課題 1:
すい臓がんの解説文を読み、次の問いに答えなさい。
(a) すい臓の長さは約何cmか。
(b) すい臓は右側の太い部分から順に何と呼ばれるか。
(c) すい臓がんの多くは、どこの細胞ががん化して発生するか。
課題 2: すい臓がんの解説文のうち、「JR札幌病院では最新機器を駆」から「すい臓の役割は主に2つあります。」までの部分（両端を含む）を書き写しなさい。その際、「胃の裏側」を「胃の後ろ側」に入れ替えること。
課題 3: すい臓がんの解説文を、示された最後の文の次から書き継ぎなさい。

文書抜粋:
-=-=-=-=-

消化器内科
すい臓がん
すい臓がんは医療が進歩した今でも早期発見や根治が難しいがんです。
JR札幌病院では最新機器を駆使した迅速な検査と、患者さんのQOL(生活の質)を重視した、多職種によるチーム医療を提供しています。
- 監 修
- JR札幌病院
消化器内科 科長 志谷 真啓先生
JR札幌病院が取り組む「すい臓がん」診療
1.すい臓の働きとは
すい臓は、胃の裏側にある、長さ約 15 ~ 20cm の 細長い臓器です。
右側の太い部分から「膵頭部」「膵体部」「膵尾部」といいます。
すい臓の役割は主に2つあります。
- 糖質や脂肪を分解する消化液「膵液」を分泌する。
- 糖の代謝に必要な「インスリン等」のホルモンを分泌し血糖値をコントロールする。
2.すい臓がんとは
- すい臓がんの多くは、膵管の細胞ががん化することで発生します。

-=-=-=-=-

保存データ
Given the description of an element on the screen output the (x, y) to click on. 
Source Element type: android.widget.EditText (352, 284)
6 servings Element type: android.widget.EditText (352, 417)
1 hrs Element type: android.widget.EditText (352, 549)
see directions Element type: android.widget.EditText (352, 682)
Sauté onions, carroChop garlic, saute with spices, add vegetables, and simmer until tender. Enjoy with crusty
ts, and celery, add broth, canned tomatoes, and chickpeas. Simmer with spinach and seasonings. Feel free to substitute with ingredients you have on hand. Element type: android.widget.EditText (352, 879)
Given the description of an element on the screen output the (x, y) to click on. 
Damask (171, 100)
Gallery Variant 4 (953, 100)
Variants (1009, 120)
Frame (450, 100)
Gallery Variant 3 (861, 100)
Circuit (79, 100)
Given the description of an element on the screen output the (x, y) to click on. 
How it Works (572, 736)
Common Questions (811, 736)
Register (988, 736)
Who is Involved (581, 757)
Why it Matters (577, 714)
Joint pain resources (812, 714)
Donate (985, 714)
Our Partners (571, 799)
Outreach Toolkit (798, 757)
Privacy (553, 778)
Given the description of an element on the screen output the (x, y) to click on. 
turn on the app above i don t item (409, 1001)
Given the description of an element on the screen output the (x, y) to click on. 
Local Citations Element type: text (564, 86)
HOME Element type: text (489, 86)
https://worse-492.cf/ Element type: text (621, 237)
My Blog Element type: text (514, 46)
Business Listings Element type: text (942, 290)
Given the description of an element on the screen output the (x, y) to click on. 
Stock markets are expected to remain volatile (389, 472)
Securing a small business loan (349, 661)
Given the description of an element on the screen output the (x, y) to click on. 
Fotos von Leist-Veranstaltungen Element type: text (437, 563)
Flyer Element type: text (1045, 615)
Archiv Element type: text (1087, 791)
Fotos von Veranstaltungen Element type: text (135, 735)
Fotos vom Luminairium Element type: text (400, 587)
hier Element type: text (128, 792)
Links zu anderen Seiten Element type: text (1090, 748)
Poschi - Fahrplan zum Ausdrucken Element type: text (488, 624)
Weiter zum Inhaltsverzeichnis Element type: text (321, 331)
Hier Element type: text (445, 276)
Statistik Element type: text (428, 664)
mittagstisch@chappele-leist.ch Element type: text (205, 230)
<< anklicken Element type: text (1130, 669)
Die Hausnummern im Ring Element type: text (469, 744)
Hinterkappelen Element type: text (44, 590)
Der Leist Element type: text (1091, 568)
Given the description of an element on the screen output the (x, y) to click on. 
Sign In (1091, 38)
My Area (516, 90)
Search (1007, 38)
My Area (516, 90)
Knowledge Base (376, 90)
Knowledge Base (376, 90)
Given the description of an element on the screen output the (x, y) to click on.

-=-=-=-=-

解答欄 1:
(a) 約15～20cm
(b) 膵頭部、膵体部、膵尾部
(c) 膵管の細胞

解答欄 2:
JR札幌病院では最新機器を駆使した迅速な検査と、患者さんのQOL(生活の質)を重視した、多職種によるチーム医療を提供しています。
- 監 修
- JR札幌病院
消化器内科 科長 志谷 真啓先生
JR札幌病院が取り組む「すい臓がん」診療
1.すい臓の働きとは
すい臓は、胃の後ろ側にある、長さ約 15 ~ 20cm の 細長い臓器です。
右側の太い部分から「膵頭部」「膵体部」「膵尾部」といいます。
すい臓の役割は主に2つあります。

解答欄 3:
- すい臓がんは部位別死亡数(男女計)では、2019年に肝臓がんを抜いて第4位になりました。この30年で約2.7倍に増加しています。
3.すい臓がんの危険因子
すい臓がんの発症は、まだわかっていない事も多いですが、若年時からの肥満、喫煙、糖尿病などがリスク因子として報告されています。すい臓がん発症と強い関連が認められるものとして、膵のう胞や慢性膵炎があります。
危険因子 | 発症リスク |
---|---|
喫 煙 | 1.68倍 |
2型糖尿病 | 1.94倍 |
近親者(親・姉弟・子)に1名すい臓がん罹患者がいる | 4.5 倍 |
慢性膵炎 | 13.3 倍 |
膵のう胞 | 22.5倍 |
出典「膵癌診療ガイドライン2019年版」より引用
4.すい臓がんの症状
すい臓がんは初期には特徴的な自覚症状がないことから、早期発見が難しいがんといわれています。
- 「膵癌診療ガイドライン2019年版」によれば
- すい臓がんと診断される半年前から25%の患者さんで腹部違和感がみられた。
- 糖尿病はすい臓がんの60~81%に認められ、糖尿病診断後2年以内にすい臓がんと診断されることが多い。
- がんのできる部位としては、膵頭部が78%と最多。
- 膵頭部がんは、黄疸の症状がみられることから、膵体尾部がんに比べて早期に発見される傾向。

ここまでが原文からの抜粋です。